La CMT advierte a los ayuntamientos: ofrecer WiFi gratis es ilegal

La CMT advierte a los ayuntamientos: ofrecer WiFi gratis es ilegal

Javier Sanz

El regulador ha alertado a las Administraciones Públicas locales porque los ayuntamientos al ofrecer Internet de forma gratuita están perjudicando seriamente a los proveedores de servicios de Internet y puede ser contraproducente para la competencia activa del sector. Resumiendo, es preferible que los usuarios paguemos antes de que nos podamos beneficiar de conexiones Wireless gratuitas. Estas advertencias se producen después de que el regulador se haya visto obligado a expedientar recientemente a varios ayuntamientos por prestar servicio Wi-Fi gratuito sin contar con autorización previa.

De hecho, la Comisión explica en su publicación que la intervención de las Administraciones en el mercado de las telecomunicaciones es un fenómeno se ha acelerado con la irrupción en el mercado de tecnologías como Wi-Fi.

Los ayuntamientos de Atarfe (Granada) y Ponteareas (Pontevedra) fueron expedientados por la CMT la pasada primavera por ofrecer a sus ciudadanos, sin autorización, acceso gratuito a Internet mediante Wi-Fi.

Las iniciativas de los ayuntamientos de Atarfe y Ponteareas provocaron las denuncias de Atarfe TV y de la propietaria de un ciber-café del municipio gallego, al entender que la prestación de un servicio público de Wi-Fi gratuito entorpecía la libre competencia de mercado.
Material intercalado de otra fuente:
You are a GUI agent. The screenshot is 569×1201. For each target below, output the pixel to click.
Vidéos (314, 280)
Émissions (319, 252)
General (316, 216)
Los riesgos implícitos en la prestación de este servicio por parte de las Administraciones Públicas se ve acrecentado por el hecho de que el Wi-Fi es capaz de «sustituir en cierta medida» a otras tecnologías de acceso a Internet más «tradicionales», como el cable, el ADSL o el LMDS, «de forma rápida, económica y con calidades y prestaciones equiparables a las ofrecidas por los operadores establecidos».

Este problema podría agravarse con la próxima llegada del Wi-Max, una tecnología inalámbrica de funcionamiento similar al Wi-Fi, pero que ofrecerá un ancho de banda muy superior y un alcance de hasta 50 kilómetros.

La CMT advierte de que el artículo 8.4 de la nueva Ley General de Telecomunicaciones le da potestad para imponer a los operadores públicos «condiciones especiales» cuando su actuación ponga en peligro el mantenimiento de la competencia efectiva.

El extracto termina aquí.